There was no way she was going to remember any of this in the morning. I knew at that moment that there was no way I was going to let her forget.

"Why wouldn't I be? It's the truth and he knows it. I'll remember every bit of this tomorrow." She continued on.

There would only be one way to find out if she did.

Before I knew it, Emmett had turned the phone around on himself and told me I had confirmation of her true feelings.

"A drunk always tells the truth," he said.

I knew that he had done this because of our previous conversation. Without having to tell him, he knew the main reason why I hadn't gone back for her. I was chicken shit. I was afraid she had moved on.

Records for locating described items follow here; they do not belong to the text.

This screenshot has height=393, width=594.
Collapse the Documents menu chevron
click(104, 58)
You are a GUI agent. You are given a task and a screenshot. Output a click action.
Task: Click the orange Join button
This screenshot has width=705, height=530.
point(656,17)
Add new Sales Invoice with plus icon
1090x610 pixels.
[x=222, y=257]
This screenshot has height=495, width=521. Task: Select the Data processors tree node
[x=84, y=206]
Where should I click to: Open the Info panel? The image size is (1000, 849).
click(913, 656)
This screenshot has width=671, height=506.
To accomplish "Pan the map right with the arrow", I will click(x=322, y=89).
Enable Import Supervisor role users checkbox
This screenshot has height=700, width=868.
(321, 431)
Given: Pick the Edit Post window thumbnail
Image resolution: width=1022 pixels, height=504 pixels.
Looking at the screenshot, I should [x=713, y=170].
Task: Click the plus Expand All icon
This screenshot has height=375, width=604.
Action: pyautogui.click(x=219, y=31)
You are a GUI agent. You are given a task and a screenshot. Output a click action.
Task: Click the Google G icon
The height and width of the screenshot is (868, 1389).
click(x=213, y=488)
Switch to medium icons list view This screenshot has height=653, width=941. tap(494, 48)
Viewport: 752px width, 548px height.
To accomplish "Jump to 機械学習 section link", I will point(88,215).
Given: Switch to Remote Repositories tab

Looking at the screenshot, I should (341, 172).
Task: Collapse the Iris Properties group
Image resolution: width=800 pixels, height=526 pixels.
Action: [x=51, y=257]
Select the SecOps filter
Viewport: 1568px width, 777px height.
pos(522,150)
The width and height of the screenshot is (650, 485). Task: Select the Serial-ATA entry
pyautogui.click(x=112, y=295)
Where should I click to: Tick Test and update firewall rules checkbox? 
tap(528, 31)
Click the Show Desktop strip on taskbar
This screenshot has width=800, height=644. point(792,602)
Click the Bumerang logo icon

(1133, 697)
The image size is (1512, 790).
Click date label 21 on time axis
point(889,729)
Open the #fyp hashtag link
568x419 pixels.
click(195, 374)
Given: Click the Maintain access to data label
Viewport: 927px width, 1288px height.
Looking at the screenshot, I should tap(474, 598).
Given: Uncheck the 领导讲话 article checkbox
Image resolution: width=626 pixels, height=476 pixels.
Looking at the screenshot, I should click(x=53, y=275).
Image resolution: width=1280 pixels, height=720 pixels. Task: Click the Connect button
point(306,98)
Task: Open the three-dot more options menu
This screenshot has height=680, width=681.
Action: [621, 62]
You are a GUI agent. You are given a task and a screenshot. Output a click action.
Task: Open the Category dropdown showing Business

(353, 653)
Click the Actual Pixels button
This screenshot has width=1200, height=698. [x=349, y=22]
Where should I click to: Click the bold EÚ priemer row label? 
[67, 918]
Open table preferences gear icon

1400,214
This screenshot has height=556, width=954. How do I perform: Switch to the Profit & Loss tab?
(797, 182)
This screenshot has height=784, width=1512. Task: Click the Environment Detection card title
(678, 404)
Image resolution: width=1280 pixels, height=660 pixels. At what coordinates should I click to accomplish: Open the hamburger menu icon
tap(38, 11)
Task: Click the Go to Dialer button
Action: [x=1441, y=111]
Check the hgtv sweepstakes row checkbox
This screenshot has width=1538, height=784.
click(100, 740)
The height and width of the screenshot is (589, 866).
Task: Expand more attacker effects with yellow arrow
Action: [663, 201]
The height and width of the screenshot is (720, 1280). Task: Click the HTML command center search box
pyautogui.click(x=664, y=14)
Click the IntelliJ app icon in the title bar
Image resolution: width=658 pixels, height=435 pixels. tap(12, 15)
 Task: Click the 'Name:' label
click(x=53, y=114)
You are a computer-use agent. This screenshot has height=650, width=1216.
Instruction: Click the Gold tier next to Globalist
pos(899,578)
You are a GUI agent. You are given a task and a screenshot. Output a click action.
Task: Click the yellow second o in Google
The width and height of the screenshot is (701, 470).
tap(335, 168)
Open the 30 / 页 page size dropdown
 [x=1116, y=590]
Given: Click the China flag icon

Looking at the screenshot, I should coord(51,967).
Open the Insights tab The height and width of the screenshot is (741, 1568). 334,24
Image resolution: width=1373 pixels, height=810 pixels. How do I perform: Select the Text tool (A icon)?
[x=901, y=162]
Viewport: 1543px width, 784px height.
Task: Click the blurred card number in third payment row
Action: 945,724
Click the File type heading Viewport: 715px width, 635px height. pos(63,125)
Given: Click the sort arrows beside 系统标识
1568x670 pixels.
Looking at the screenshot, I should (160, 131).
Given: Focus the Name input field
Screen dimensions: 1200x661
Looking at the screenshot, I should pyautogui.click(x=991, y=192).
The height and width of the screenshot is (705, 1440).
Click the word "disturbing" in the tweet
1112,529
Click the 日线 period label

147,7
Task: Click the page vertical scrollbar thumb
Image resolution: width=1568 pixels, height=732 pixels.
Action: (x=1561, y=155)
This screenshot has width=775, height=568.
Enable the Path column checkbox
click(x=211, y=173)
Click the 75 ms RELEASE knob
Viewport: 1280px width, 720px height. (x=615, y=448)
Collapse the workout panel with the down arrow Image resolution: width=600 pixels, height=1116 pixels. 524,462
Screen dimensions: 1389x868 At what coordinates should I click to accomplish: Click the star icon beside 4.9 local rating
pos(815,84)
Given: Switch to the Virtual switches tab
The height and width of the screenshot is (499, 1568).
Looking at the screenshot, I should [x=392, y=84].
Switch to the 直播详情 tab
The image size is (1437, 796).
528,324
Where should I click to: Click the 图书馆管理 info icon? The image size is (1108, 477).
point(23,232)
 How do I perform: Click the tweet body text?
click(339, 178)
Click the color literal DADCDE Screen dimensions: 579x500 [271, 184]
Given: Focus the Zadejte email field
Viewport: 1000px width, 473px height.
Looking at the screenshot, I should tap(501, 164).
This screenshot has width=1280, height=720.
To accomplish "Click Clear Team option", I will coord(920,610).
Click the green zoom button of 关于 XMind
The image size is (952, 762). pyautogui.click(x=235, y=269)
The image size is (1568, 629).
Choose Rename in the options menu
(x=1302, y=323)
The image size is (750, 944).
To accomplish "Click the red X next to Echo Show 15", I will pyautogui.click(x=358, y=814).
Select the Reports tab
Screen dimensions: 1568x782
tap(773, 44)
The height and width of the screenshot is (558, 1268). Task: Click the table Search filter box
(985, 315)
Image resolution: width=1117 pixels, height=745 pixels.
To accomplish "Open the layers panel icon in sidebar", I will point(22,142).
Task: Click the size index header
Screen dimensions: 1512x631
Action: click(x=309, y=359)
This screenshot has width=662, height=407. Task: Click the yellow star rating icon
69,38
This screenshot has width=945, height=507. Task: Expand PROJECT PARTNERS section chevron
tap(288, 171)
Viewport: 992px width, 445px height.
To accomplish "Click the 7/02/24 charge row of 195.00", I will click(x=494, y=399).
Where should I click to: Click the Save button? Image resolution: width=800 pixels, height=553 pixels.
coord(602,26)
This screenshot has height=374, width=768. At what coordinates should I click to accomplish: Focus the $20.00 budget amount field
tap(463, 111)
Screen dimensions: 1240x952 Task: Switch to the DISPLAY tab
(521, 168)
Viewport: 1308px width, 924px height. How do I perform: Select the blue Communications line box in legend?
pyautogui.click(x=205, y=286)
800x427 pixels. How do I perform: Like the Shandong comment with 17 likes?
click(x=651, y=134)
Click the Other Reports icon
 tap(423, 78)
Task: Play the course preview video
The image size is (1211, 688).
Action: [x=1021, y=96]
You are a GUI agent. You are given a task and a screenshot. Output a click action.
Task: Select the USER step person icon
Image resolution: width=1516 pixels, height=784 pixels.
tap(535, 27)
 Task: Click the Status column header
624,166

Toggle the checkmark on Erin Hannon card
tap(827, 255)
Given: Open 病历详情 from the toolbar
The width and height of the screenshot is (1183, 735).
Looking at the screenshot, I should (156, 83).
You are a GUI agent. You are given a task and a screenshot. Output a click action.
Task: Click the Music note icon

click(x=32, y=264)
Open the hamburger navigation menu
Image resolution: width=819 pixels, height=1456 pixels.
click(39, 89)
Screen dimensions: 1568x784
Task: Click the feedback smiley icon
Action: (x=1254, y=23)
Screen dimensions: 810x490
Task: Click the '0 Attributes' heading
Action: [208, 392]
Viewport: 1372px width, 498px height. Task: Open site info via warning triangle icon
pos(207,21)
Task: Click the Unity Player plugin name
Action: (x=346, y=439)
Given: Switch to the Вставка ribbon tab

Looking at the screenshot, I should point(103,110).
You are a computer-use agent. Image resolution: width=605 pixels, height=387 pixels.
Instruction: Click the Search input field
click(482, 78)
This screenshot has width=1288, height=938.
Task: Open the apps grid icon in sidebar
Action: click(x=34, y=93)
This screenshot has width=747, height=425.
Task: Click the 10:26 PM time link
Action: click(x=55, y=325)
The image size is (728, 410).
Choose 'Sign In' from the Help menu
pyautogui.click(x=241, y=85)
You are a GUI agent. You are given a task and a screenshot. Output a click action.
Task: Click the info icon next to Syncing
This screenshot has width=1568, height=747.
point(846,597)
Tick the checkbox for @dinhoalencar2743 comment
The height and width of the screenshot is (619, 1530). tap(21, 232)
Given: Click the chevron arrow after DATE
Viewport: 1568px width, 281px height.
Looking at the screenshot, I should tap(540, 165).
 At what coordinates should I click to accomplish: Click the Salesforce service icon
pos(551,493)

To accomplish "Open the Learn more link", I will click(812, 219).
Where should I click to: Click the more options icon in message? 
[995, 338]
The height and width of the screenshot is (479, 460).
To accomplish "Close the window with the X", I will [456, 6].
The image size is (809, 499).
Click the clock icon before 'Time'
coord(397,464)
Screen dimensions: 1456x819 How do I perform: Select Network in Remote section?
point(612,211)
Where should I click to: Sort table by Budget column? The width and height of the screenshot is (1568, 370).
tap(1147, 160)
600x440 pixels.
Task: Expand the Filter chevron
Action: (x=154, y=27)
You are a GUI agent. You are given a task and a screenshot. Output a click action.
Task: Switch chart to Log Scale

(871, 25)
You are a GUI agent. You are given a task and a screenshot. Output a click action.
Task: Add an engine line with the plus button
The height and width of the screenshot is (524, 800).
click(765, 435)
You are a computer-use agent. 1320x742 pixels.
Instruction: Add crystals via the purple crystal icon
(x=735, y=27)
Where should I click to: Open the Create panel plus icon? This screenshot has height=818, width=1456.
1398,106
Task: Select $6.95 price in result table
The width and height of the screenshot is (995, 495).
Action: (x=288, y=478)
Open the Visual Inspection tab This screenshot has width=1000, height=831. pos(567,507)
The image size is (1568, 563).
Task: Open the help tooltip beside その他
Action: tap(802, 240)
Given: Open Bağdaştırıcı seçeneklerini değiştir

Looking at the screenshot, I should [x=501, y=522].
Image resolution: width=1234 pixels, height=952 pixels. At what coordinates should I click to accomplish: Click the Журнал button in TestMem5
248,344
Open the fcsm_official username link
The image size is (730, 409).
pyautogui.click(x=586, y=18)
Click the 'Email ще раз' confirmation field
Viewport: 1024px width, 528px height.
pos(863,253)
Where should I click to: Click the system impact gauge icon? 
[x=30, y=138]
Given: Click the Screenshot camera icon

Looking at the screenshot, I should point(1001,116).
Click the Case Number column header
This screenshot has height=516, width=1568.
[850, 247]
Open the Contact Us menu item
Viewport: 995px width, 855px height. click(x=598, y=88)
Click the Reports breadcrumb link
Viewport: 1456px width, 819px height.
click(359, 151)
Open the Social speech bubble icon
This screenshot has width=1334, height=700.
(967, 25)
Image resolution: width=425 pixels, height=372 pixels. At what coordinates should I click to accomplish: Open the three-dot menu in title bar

One would think if she had then he would have been present with her at whatever function they were at. God knows I wouldn't have let my girlfriend get drunk and profess her feelings for a high school boyfriend if I was around.

Bella reappeared on the screen. It was a good thing I was sitting down because her next statement would have surely made my balance falter. "I hope you're doing well. I know I was earlier. Let's just say I was thinking of you in the shower."

HOLY SHIT!

She thought about me in that way! She actually thought about me in...that…way! I couldn't begin to count the number of times I pictured her while I was in the shower, in the bed, in... hell… everywhere! But to know that I was the source of her thoughts, the thoughts that lead her to a release I had once brought her to. Well, words just can't describe the elation I felt.

I refocused my attention back to my phone when I realized that Emmett was giving her a questionable look. She explained that she merrily just had to finish what had gotten started earlier when he had awoken her from an incredible dream, an incredible dream that stared starred me. Emmett laughed so hard his hand slipped. I'm sure he was placing his hands on his sides because he seemed to be doubled over from laughter. Bella began frantically yelling in the background.

"Don't drop Edward, Emmett. It may hurt him," she said. I also found myself laughing along with him. Emmett ended the video but not before they both told me goodbye.

I closed my phone up as I smiled. I was the source of Bella's dreams and fantasies. I was the one, eleven years later that still brought her to her

release. I was a stupid mother fucker.

***

I hardly slept after the phone message from Emmett. At around four am I finally dozed off, but I knew I had to wake up early so that I could talk to him. I figured Bella might have one hell of a hangover from the previous night and I wanted to catch him before she had woken up.

At ten my time, I called his cell phone. Luckily for me, he picked up.

Without so much as a 'hello' or a 'fuck off' he answered the phone. "I take it you got my little video last night."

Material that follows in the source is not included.